**Brief**
Copy all of the records below verbatim.

**Provided material**

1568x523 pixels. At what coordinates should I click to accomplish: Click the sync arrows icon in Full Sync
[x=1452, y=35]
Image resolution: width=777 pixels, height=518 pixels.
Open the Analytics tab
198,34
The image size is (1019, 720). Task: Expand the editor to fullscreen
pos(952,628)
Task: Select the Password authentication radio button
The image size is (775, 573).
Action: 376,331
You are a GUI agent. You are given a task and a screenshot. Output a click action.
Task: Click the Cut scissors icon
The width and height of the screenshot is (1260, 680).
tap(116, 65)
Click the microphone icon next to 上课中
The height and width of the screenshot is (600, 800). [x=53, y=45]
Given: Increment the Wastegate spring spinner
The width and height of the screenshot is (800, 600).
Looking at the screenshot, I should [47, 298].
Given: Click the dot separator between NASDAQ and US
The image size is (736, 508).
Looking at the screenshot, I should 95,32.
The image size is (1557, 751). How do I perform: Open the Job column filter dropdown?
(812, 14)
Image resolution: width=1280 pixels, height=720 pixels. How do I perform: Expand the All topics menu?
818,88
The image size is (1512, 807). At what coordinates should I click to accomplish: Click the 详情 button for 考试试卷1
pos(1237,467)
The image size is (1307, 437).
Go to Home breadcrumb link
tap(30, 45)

**Solved exercise**
1568x523 pixels. At what coordinates should I click to accomplish: Click the sync arrows icon in Full Sync
[x=1452, y=35]
Image resolution: width=777 pixels, height=518 pixels.
Open the Analytics tab
198,34
The image size is (1019, 720). Task: Expand the editor to fullscreen
pos(952,628)
Task: Select the Password authentication radio button
The image size is (775, 573).
Action: 376,331
You are a GUI agent. You are given a task and a screenshot. Output a click action.
Task: Click the Cut scissors icon
The width and height of the screenshot is (1260, 680).
tap(116, 65)
Click the microphone icon next to 上课中
The height and width of the screenshot is (600, 800). [x=53, y=45]
Given: Increment the Wastegate spring spinner
The width and height of the screenshot is (800, 600).
Looking at the screenshot, I should [47, 298].
Given: Click the dot separator between NASDAQ and US
The image size is (736, 508).
Looking at the screenshot, I should 95,32.
The image size is (1557, 751). How do I perform: Open the Job column filter dropdown?
(812, 14)
Image resolution: width=1280 pixels, height=720 pixels. How do I perform: Expand the All topics menu?
818,88
The image size is (1512, 807). At what coordinates should I click to accomplish: Click the 详情 button for 考试试卷1
pos(1237,467)
The image size is (1307, 437).
Go to Home breadcrumb link
tap(30, 45)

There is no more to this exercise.